[Saved entries]
__________________________________________________

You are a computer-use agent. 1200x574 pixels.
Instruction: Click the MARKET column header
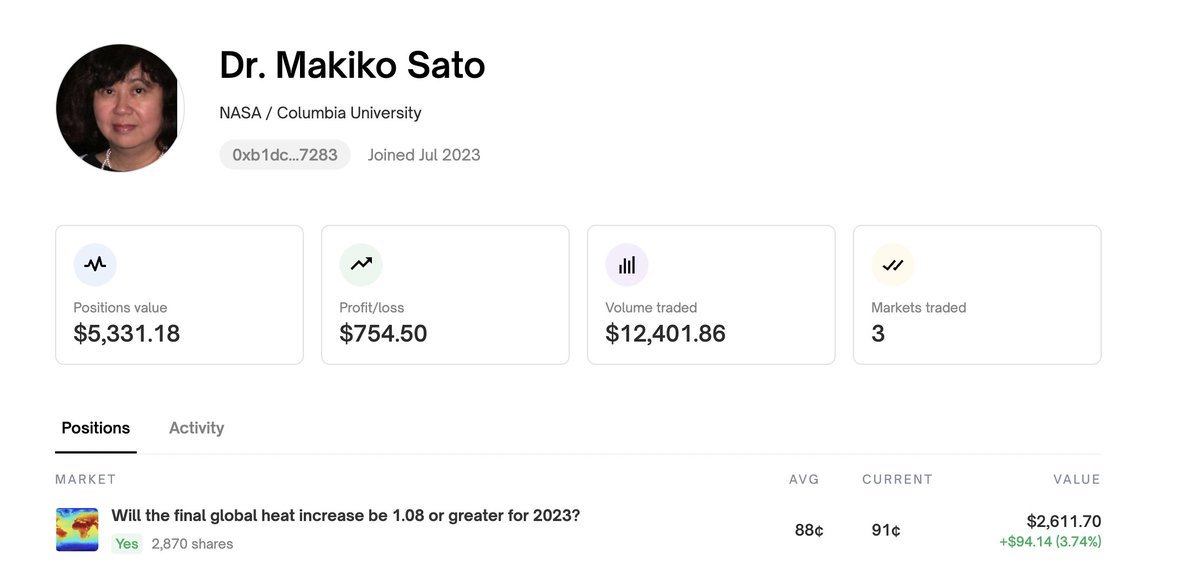point(86,480)
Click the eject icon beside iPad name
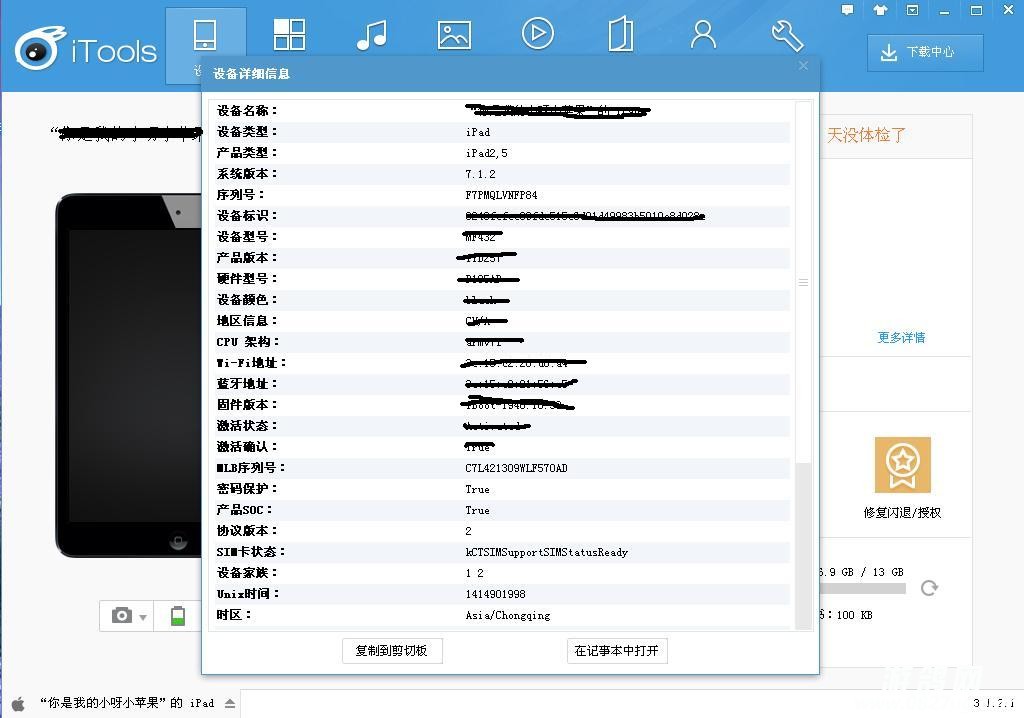The width and height of the screenshot is (1024, 718). 230,703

__________________________________________________

#### [Exercise requirements]
Nothing but the lines from the one containing "Instruction: Click the MARKET column header" through the end of the entries should be written out, exactly and without pictures.

#### [Result of this exercise]
Instruction: Click the MARKET column header
point(86,480)
Click the eject icon beside iPad name
The width and height of the screenshot is (1024, 718). 230,703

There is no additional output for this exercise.